Description
This first panel explores the production and productiveness of bodies and their parts within conflict and post-conflict regimes. Our exposure to violence as embodied beings has been studied from various perspectives, with our situation in regimes of life and death and constitutive vulnerability being well established. However, the agency of the body and flesh, and the experiences and sensations that surround and inhabit bodies as a consequence of war, have been widely overlooked in academic discussion. This panel focusses on agency of the body and its parts during and post-war, and how processes and practices of embodiment occur in relation to violence. Particularly, we interrogate how violence against bodies and their parts interacts with and interrupts processes of materialisation, and causes the production of new affective regimes which have wide-reaching social consequences.
Our bodies are always invested with markers of identity such as race, sex, and age, but reproduce and remake them in various ways. With recent stories of mass graves in Ukraine and Canada, conflict-driven starvation in Tigray and Myanmar, and constant accusations of ‘improper’ conflict behaviour and crimes against humanity driving media attention, it is impossible to ignore the body and embodiment as significant in how we understand violence, society, life, death, and the human. From the scars, wounds, and death that result from combat, we produce narratives which are always being negotiated both socially and - crucially - with the body itself. Exploring this through the medium of body mapping, truth and reconciliation, and the post-conflict visuality and practice of ex-combatants and veterans, this panel considers the importance of the performative body in social and individual identity production.

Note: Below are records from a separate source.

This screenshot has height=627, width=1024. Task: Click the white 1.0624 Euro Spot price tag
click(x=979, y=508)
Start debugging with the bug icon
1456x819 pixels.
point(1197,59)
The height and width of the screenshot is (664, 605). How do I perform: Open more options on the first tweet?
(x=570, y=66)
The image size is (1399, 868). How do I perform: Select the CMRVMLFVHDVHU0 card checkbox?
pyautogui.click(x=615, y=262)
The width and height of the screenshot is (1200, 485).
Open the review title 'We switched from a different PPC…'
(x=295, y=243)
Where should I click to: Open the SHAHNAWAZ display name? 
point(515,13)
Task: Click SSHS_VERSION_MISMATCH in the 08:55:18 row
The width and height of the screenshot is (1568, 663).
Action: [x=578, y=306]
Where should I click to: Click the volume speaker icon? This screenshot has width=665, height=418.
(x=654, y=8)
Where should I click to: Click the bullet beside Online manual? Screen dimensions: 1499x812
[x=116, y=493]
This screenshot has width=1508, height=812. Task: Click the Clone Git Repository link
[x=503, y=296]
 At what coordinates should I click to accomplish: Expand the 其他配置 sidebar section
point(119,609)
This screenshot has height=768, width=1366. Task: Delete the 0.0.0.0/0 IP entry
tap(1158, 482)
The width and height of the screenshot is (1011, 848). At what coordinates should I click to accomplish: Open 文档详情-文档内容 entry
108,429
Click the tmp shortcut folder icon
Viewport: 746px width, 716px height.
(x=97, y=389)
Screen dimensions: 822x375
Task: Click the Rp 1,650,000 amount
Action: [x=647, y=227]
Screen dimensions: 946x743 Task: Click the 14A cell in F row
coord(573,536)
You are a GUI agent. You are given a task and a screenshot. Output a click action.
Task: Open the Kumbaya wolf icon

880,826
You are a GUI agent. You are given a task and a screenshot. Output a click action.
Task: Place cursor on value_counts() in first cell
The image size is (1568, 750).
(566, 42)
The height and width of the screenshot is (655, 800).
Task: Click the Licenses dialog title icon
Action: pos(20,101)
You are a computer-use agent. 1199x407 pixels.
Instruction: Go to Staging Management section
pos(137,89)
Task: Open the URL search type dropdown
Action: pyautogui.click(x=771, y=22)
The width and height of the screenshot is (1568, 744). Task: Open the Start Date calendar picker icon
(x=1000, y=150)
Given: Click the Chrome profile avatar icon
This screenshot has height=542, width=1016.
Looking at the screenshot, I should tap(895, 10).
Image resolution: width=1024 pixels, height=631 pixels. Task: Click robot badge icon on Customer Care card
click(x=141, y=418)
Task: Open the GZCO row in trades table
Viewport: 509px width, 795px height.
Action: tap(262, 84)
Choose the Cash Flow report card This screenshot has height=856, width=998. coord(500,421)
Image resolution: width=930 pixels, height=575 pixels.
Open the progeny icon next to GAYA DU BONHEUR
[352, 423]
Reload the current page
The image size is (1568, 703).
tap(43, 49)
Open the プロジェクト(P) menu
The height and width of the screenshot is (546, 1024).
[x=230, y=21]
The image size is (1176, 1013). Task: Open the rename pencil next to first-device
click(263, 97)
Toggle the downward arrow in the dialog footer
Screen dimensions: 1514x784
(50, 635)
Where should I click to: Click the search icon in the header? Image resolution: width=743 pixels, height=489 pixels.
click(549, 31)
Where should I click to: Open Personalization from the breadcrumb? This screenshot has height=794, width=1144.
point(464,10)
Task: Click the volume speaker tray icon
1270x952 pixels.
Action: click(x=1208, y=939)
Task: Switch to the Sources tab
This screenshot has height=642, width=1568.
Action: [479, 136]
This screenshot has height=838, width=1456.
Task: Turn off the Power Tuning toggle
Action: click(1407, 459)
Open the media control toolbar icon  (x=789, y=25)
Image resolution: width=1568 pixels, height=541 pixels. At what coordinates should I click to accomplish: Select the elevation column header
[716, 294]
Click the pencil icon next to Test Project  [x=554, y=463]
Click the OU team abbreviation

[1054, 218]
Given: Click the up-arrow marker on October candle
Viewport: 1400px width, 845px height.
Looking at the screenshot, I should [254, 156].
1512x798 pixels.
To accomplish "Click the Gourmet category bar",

Thematic Introduction to the Panel Series:
As Elaine Scarry famously argued, the primary mechanism of war is bodily violence. Our bodies themselves are integral in how we create typologies of violence, from 'war' to 'protest' to 'terrorism'. The effects of conflict go beyond the immediate violation of bodies, which post-violence continues to be politically productive within affective and materialist economies operating in radically restructured social spheres. These panels explore possibilities for rethinking war and conflict by considering the ways in which they are embodied experiences. Firstly, they consider how individual experiences of being embodied in and post-conflict relates to social identity, and how embodiment and identity are unstable and change over time. Secondly, the panels reflect on the social characteristics and production of bodies in relation to traumatic experiences. Thirdly, while human bodies are central to the practice of war, they exist within constellations of non-human bodies which play a significant role in producing understanding of conflict and society.